### Tasks to perform
(1) According to the article on the crop computing tool below, why has mathematical modeling of a plant's behavior been time consuming and difficult? Answer in one to three sentences.
(2) Answer these questions from the article on the crop computing tool below.
(a) How much is the new Syngenta University Centre worth?
(b) What does Machine Learning enable a computer to do?
(c) What will scientists look at in the first project using the tool?
(3) Say whether each statement agrees with the article on the crop computing tool below. Answer yes or no, and quote the words from the article that decide it.
(a) A prototype of the tool is being tested.
(b) Only Imperial researchers will work at the new centre.
(c) Scientists want to develop pesticides that are more environmentally friendly.

### Text

◆ ◆ ◆ ◆ ◆

Computing tool will lead to better crops pesticides

A computing tool that it’s claimed could help scientists predict how plants will react to different environmental conditions in order to create better crops, such as tastier and longer lasting tomatoes, is being developed by researchers at Imperial College London.

The tool will form part of a new £1.7m Syngenta University Centre at which will see researchers from Imperial and Syngenta working to improve agricultural products. Scientists are keen to develop new strains of crops such as drought resistant wheat, and new pesticides that are more environmentally friendly. In order to do this, however, they need to predict how the genes inside plants will react when they are subjected to different chemicals or environmental conditions.

The researchers have developed a prototype of the tool, now being tested. It can quickly analyse which genes are responsible for different processes inside a plant, and how different genes work together. The tool uses computer programming that relies on Machine Learning - algorithms that enable a computer to ‘learn’ based on data that it is analysing.

The researchers say the tool will recognise complex patterns in that data to find ‘nuggets’ of information about plant biology that might previously have taken months or even years to find. Previously, mathematical modelling of a plant's behaviour has been time consuming and difficult because without all the information about a plant, the models have been imprecise.

For the first project using the tool, scientists will look at how different genes affect the way a tomato's flesh hardens and tastes, and how the fruit’s skin changes colour from green to red.

◆ ◆ ◆ ◆ ◆

### Data provided
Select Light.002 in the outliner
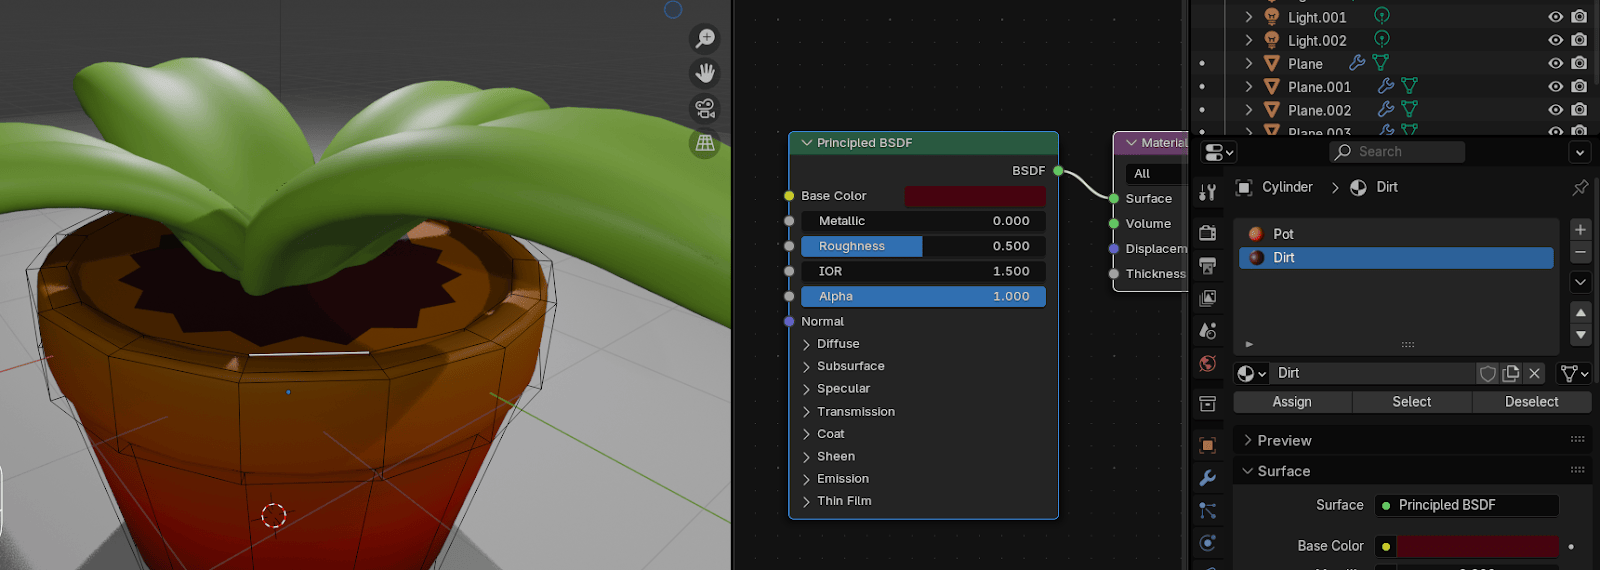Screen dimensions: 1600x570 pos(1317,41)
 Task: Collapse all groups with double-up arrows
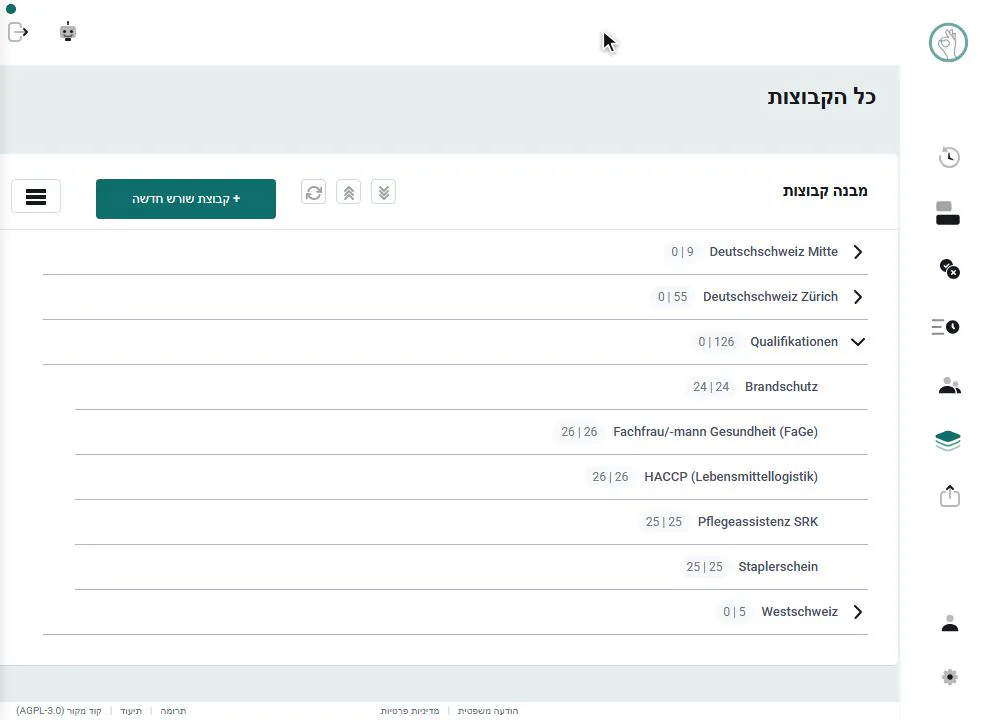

◆ ◆ ◆ ◆ ◆

### Responses by item number
(1) It has been time consuming and difficult because, without all the information about a plant, the models have been imprecise.

(2)
(a) £1.7m.
(b) It enables a computer to "learn" based on the data it is analyzing.
(c) How different genes affect the way a tomato's flesh hardens and tastes, and how the fruit's skin changes color from green to red.

(3)
(a) Yes: "The researchers have developed a prototype of the tool, now being tested."
(b) No: "researchers from Imperial and Syngenta working to improve agricultural products"
(c) Yes: "new pesticides that are more environmentally friendly"